(SOURCE MATERIAL Opens)

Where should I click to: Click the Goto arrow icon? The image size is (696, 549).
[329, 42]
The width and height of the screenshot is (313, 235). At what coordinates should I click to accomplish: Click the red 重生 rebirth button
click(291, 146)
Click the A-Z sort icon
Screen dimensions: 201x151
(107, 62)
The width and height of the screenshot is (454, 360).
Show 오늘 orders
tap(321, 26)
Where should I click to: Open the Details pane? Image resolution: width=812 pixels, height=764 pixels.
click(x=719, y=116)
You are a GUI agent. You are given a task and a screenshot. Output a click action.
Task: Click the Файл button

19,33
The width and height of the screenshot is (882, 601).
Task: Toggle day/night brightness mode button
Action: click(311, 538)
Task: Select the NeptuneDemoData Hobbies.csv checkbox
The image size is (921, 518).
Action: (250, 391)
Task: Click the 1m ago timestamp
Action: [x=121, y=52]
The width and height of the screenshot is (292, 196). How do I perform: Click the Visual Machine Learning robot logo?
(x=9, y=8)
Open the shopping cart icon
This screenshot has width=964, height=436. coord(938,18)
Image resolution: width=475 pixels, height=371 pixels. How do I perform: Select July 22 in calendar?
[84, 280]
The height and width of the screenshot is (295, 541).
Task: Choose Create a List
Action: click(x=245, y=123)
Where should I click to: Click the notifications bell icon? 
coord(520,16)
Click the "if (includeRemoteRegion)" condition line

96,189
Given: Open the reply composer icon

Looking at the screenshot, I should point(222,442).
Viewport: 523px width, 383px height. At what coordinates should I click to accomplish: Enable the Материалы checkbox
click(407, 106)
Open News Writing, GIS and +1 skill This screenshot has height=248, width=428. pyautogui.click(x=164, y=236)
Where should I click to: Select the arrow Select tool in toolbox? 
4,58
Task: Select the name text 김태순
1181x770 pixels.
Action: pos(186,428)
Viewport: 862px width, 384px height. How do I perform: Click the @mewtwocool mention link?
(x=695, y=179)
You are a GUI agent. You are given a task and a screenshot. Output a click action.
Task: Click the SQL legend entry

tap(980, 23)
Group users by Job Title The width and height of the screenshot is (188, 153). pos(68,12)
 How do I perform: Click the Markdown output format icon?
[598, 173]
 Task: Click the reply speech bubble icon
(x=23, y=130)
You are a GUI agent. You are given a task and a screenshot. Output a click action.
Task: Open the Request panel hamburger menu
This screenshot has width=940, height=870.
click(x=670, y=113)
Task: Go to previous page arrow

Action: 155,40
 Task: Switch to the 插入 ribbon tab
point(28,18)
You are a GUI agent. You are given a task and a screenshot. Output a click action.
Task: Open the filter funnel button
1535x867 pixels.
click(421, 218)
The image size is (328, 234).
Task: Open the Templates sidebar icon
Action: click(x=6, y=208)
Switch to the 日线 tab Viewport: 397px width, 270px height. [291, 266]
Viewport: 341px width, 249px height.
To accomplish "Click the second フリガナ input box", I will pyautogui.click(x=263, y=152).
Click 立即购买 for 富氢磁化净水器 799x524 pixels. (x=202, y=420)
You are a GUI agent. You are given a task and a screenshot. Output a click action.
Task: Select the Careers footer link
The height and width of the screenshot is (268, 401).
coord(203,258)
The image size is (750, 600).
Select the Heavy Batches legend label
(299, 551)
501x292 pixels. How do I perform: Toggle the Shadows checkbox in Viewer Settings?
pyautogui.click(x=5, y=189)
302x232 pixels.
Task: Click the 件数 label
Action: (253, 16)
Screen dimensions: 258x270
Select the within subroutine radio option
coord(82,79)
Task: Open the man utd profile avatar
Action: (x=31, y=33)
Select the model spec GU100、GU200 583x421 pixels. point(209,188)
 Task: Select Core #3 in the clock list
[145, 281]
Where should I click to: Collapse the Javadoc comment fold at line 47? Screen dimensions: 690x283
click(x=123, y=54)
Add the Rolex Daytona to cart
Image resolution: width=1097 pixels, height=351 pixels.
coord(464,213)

(SOURCE MATERIAL Closes)

- _TASK TO CARRY OUT_
Repeat the material in full, exactly as written.

- _TASK ANSWER_
Where should I click to: Click the Goto arrow icon? The image size is (696, 549).
[329, 42]
The width and height of the screenshot is (313, 235). At what coordinates should I click to accomplish: Click the red 重生 rebirth button
click(291, 146)
Click the A-Z sort icon
Screen dimensions: 201x151
(107, 62)
The width and height of the screenshot is (454, 360).
Show 오늘 orders
tap(321, 26)
Where should I click to: Open the Details pane? Image resolution: width=812 pixels, height=764 pixels.
click(x=719, y=116)
You are a GUI agent. You are given a task and a screenshot. Output a click action.
Task: Click the Файл button

19,33
The width and height of the screenshot is (882, 601).
Task: Toggle day/night brightness mode button
Action: click(311, 538)
Task: Select the NeptuneDemoData Hobbies.csv checkbox
The image size is (921, 518).
Action: (250, 391)
Task: Click the 1m ago timestamp
Action: [x=121, y=52]
The width and height of the screenshot is (292, 196). How do I perform: Click the Visual Machine Learning robot logo?
(x=9, y=8)
Open the shopping cart icon
This screenshot has width=964, height=436. coord(938,18)
Image resolution: width=475 pixels, height=371 pixels. How do I perform: Select July 22 in calendar?
[84, 280]
The height and width of the screenshot is (295, 541).
Task: Choose Create a List
Action: click(x=245, y=123)
Where should I click to: Click the notifications bell icon? 
coord(520,16)
Click the "if (includeRemoteRegion)" condition line

96,189
Given: Open the reply composer icon

Looking at the screenshot, I should point(222,442).
Viewport: 523px width, 383px height. At what coordinates should I click to accomplish: Enable the Материалы checkbox
click(407, 106)
Open News Writing, GIS and +1 skill This screenshot has height=248, width=428. pyautogui.click(x=164, y=236)
Where should I click to: Select the arrow Select tool in toolbox? 
4,58
Task: Select the name text 김태순
1181x770 pixels.
Action: pos(186,428)
Viewport: 862px width, 384px height. How do I perform: Click the @mewtwocool mention link?
(x=695, y=179)
You are a GUI agent. You are given a task and a screenshot. Output a click action.
Task: Click the SQL legend entry

tap(980, 23)
Group users by Job Title The width and height of the screenshot is (188, 153). pos(68,12)
 How do I perform: Click the Markdown output format icon?
[598, 173]
 Task: Click the reply speech bubble icon
(x=23, y=130)
You are a GUI agent. You are given a task and a screenshot. Output a click action.
Task: Open the Request panel hamburger menu
This screenshot has width=940, height=870.
click(x=670, y=113)
Task: Go to previous page arrow

Action: 155,40
 Task: Switch to the 插入 ribbon tab
point(28,18)
You are a GUI agent. You are given a task and a screenshot. Output a click action.
Task: Open the filter funnel button
1535x867 pixels.
click(421, 218)
The image size is (328, 234).
Task: Open the Templates sidebar icon
Action: click(x=6, y=208)
Switch to the 日线 tab Viewport: 397px width, 270px height. [291, 266]
Viewport: 341px width, 249px height.
To accomplish "Click the second フリガナ input box", I will pyautogui.click(x=263, y=152).
Click 立即购买 for 富氢磁化净水器 799x524 pixels. (x=202, y=420)
You are a GUI agent. You are given a task and a screenshot. Output a click action.
Task: Select the Careers footer link
The height and width of the screenshot is (268, 401).
coord(203,258)
The image size is (750, 600).
Select the Heavy Batches legend label
(299, 551)
501x292 pixels. How do I perform: Toggle the Shadows checkbox in Viewer Settings?
pyautogui.click(x=5, y=189)
302x232 pixels.
Task: Click the 件数 label
Action: (253, 16)
Screen dimensions: 258x270
Select the within subroutine radio option
coord(82,79)
Task: Open the man utd profile avatar
Action: (x=31, y=33)
Select the model spec GU100、GU200 583x421 pixels. point(209,188)
 Task: Select Core #3 in the clock list
[145, 281]
Where should I click to: Collapse the Javadoc comment fold at line 47? Screen dimensions: 690x283
click(x=123, y=54)
Add the Rolex Daytona to cart
Image resolution: width=1097 pixels, height=351 pixels.
coord(464,213)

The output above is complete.